Advanced Motion Correction Methods for Magnetic Resonance Imaging of the Brain
Abstract
Magnetic resonance imaging (MRI) is an invaluable medical imaging modality providing excellent soft tissue contrast for diagnostic and research purposes. However, the long scan times required for image acquisition increase the possibility for subject motion, with the resulting artifacts potentially impeding diagnosis or other analysis. Even for brain imaging, where involuntary motion (e.g. breathing) is not expected to greatly influence acquisition, it is estimated that one in five MRI exams require at least one scan be repeated due to motion artifacts.
This thesis is centered on the development of motion correction methods for brain MRI. The first objective was to extend spherical navigators (SNAVs), a form of MR-based motion tracking previously validated for retrospective motion correction, to more advantageous prospective applications. The next objective was to demonstrate the first purely navigator-based approach to prospective motion correction (PMC) for R2* and susceptibility mapping. The last objective, for cases where retrospective correction is preferable, was to improve deep-learning-based motion correction by leveraging the additional degree of spatial encoding embedded in multichannel data.

◆ Task item A
In the abstract on motion correction for brain MRI, what share of MRI exams are estimated to need at least one scan repeated because of motion artifacts?
◆ Task item B
List each objective of the thesis that the abstract on motion correction for brain MRI describes.
◆ Task item C
Pick up the abstract on motion correction for brain MRI after its last sentence and continue it.
The lines that come after this abstract are separate material with no connection to it.

◆ Dataset content

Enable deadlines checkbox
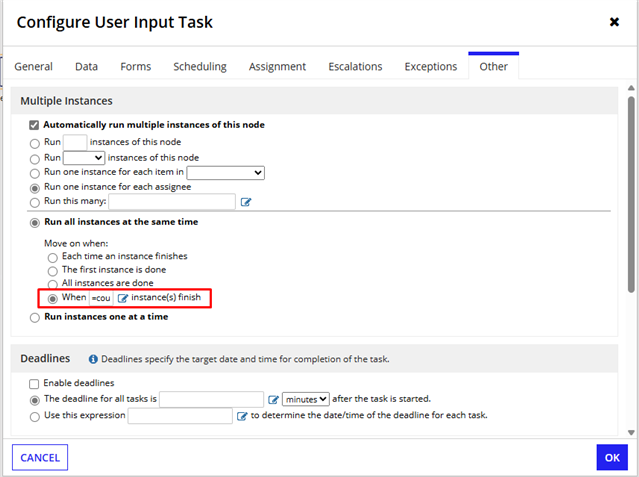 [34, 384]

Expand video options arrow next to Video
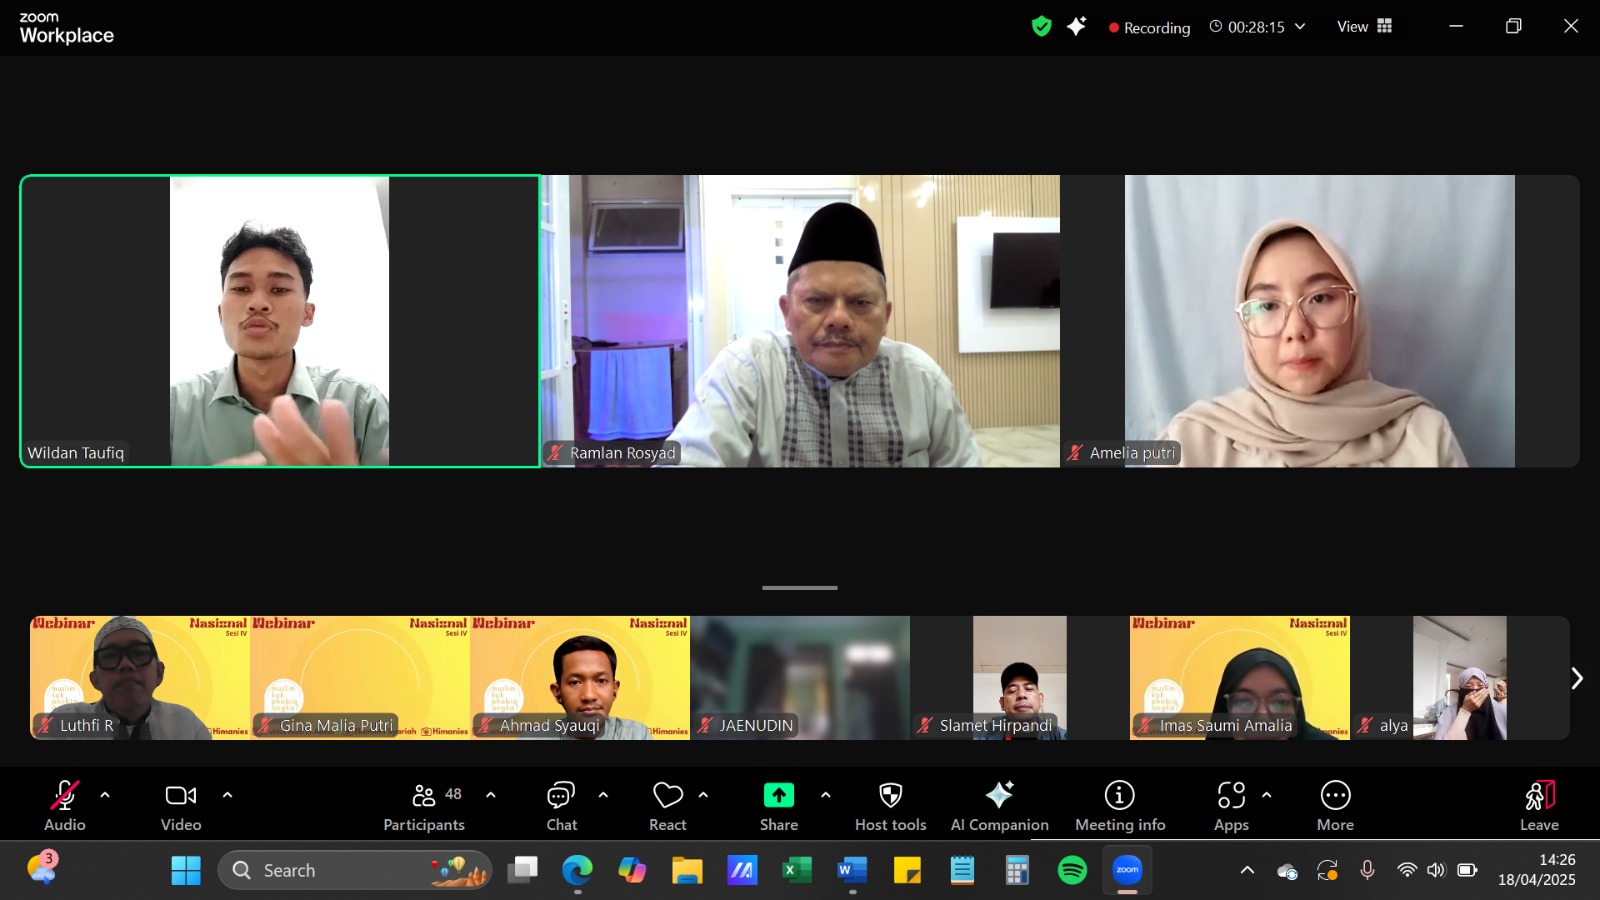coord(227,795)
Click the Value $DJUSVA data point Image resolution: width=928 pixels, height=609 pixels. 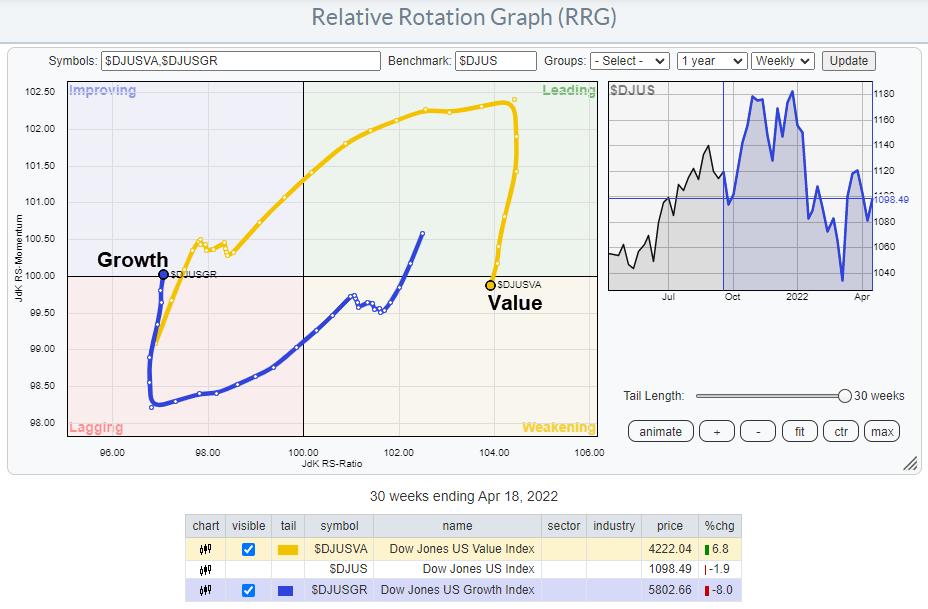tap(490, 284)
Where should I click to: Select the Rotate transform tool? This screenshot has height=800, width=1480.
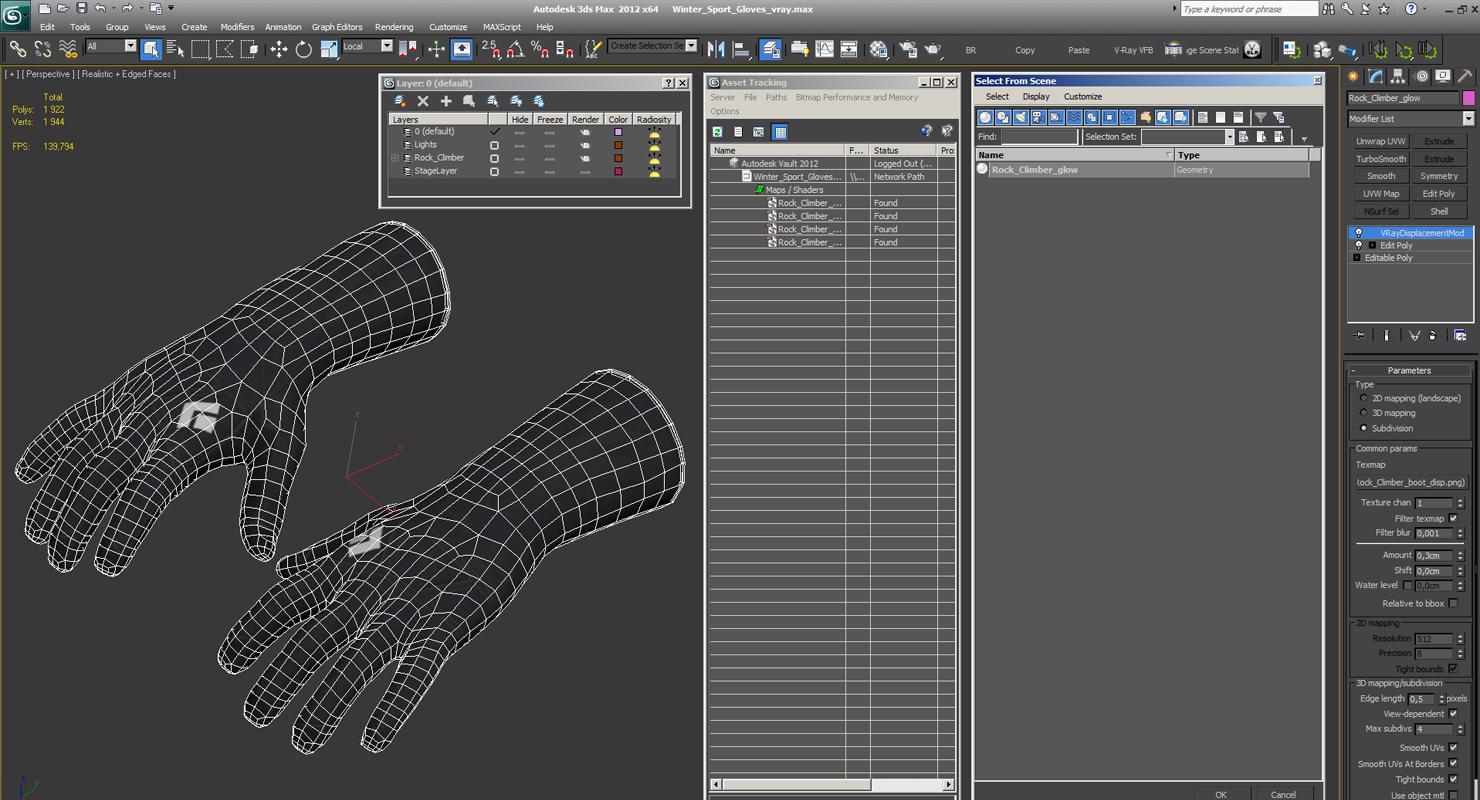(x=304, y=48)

--

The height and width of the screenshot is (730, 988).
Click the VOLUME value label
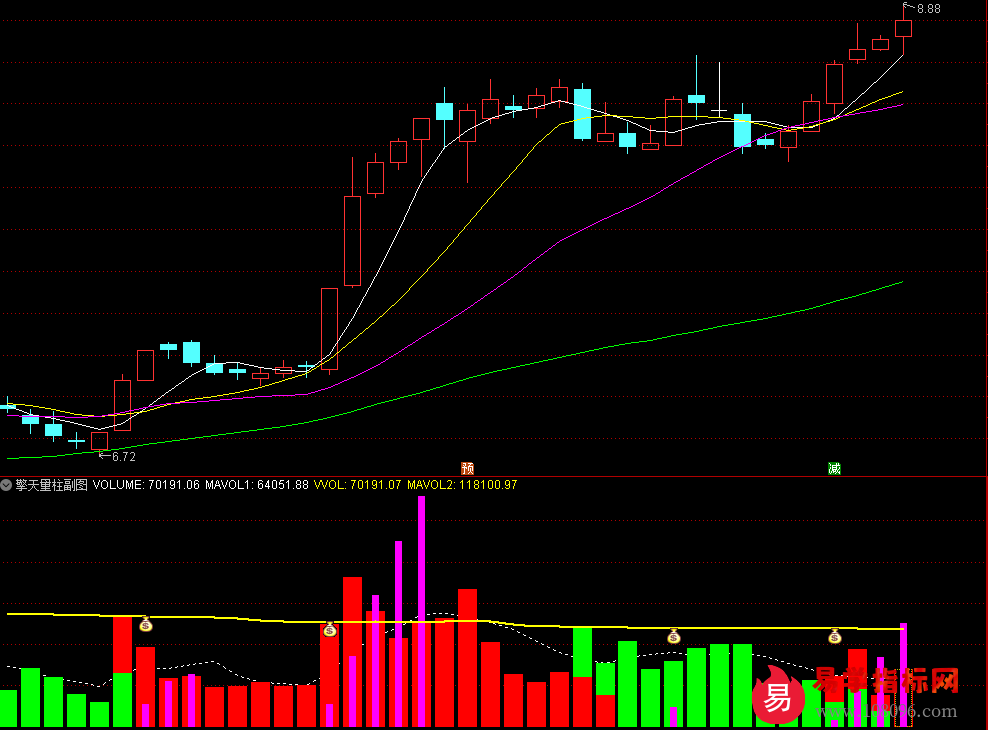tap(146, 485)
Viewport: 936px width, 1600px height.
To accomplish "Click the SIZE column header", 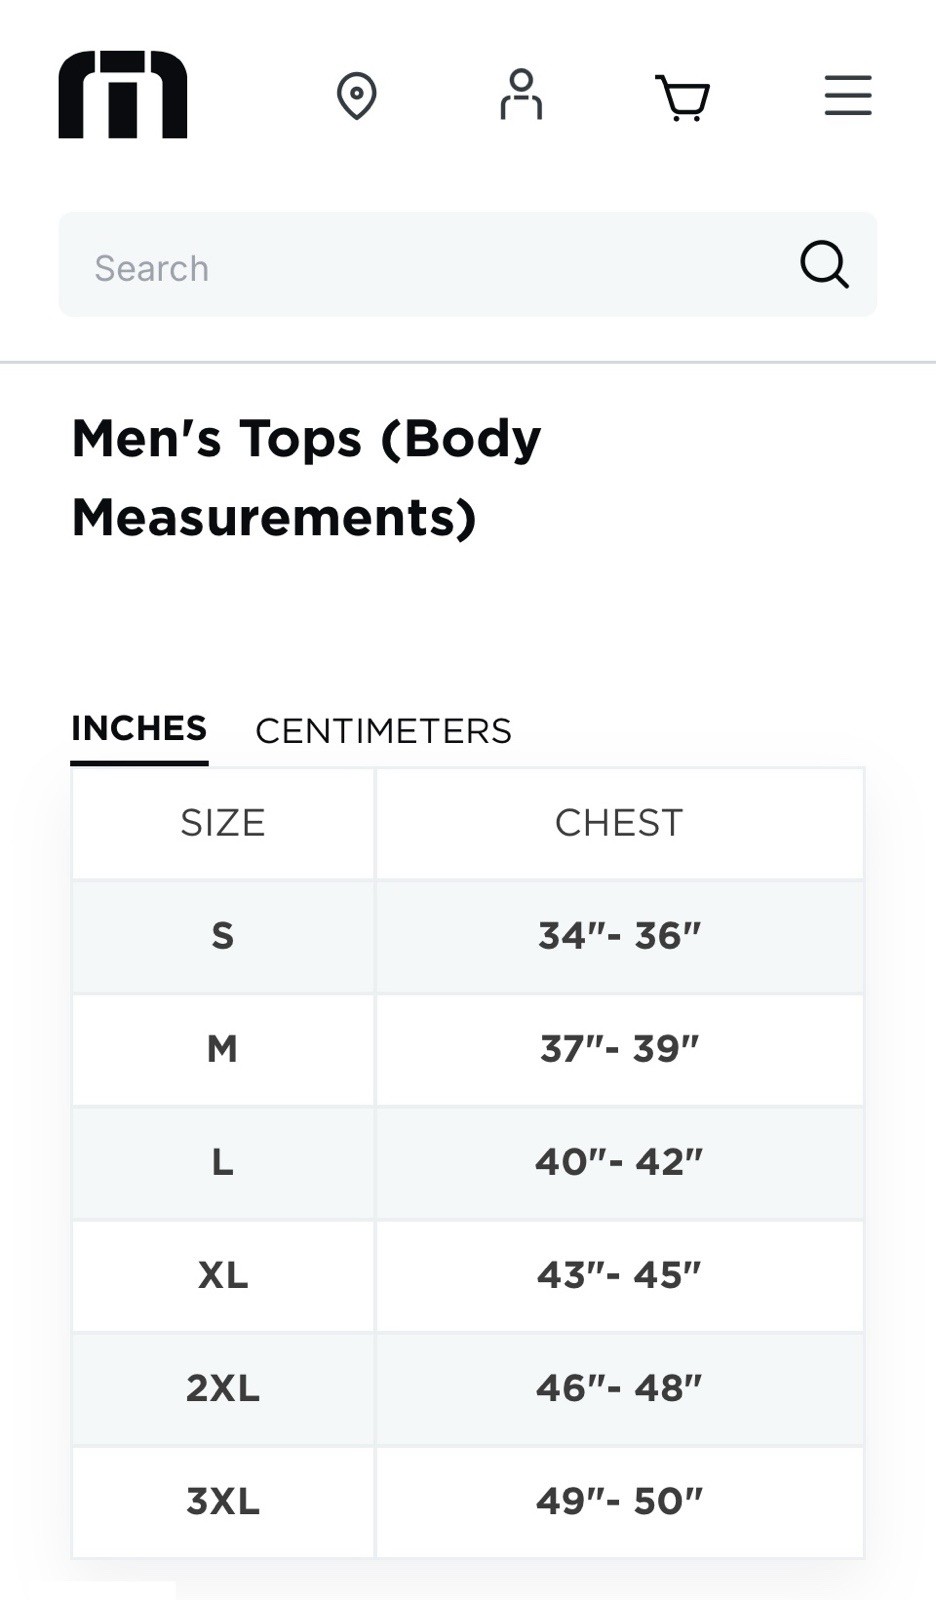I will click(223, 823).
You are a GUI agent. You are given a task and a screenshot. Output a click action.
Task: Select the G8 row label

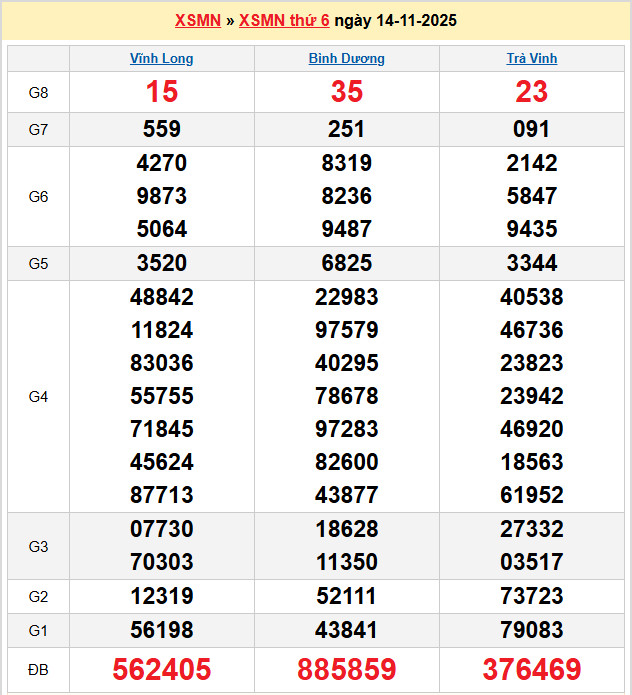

* * *

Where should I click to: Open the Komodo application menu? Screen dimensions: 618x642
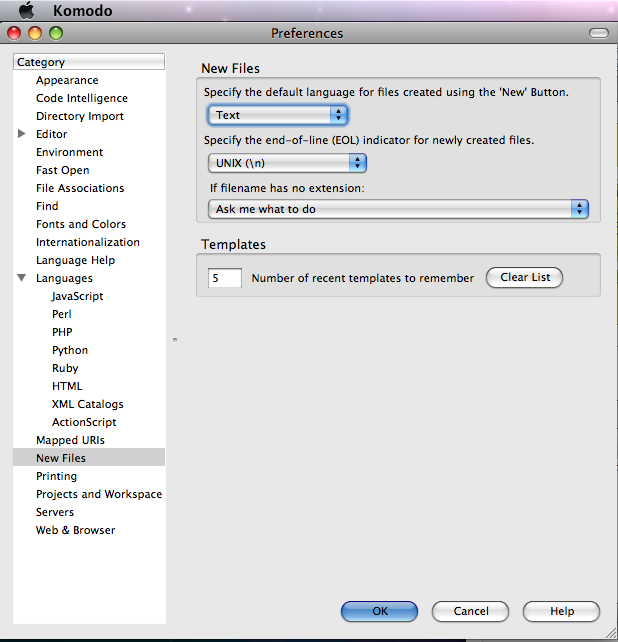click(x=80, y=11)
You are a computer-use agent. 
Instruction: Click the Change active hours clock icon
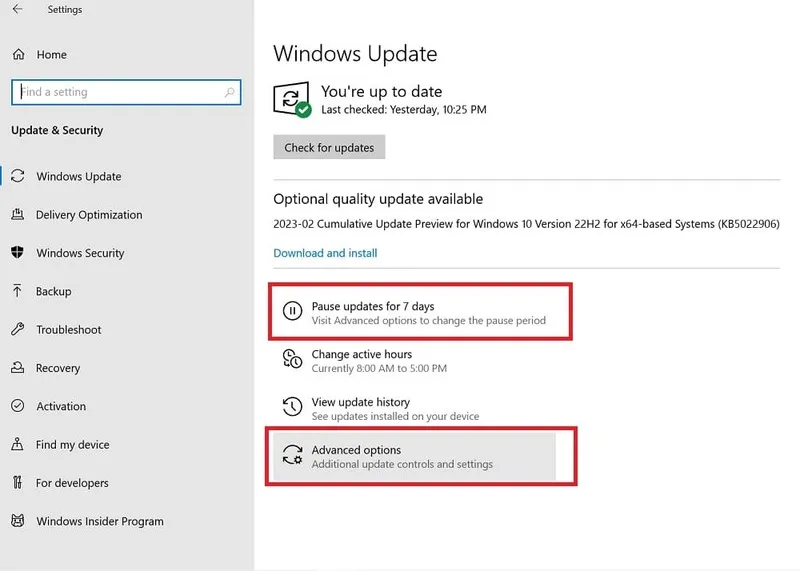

◆ Answer section A
One in five.

◆ Answer section B
- Extend spherical navigators (SNAVs), previously validated for retrospective motion correction, to prospective applications.
- Demonstrate the first purely navigator-based approach to prospective motion correction (PMC) for R2* and susceptibility mapping.
- For cases where retrospective correction is preferable, improve deep-learning-based motion correction by leveraging the additional degree of spatial encoding embedded in multichannel data.

◆ Answer section C
Results demonstrated that optimized processing of SNAVs for real-time application enables PMC of brain MRI with sub millimeter accuracy and low latency (within 60 MS). Furthermore, implementing SNAV-based PMC in a multi-echo gradient echo protocol for R2* and susceptibility mapping in the presence of motion was shown to consistently reduce quantitative mapping error, further improved with retrospective correction of motion-induced field offsets. Finally, in the context of deep-learning-based correction, results showed a 40% improvement in error reduction when applying the networks prior to coil combination.
In summary, this thesis presents three notable developments in motion correction for brain MRI. Improved motion correction methods could reduce the need for repeat scans, which increase costs and can delay diagnosis in a clinical setting.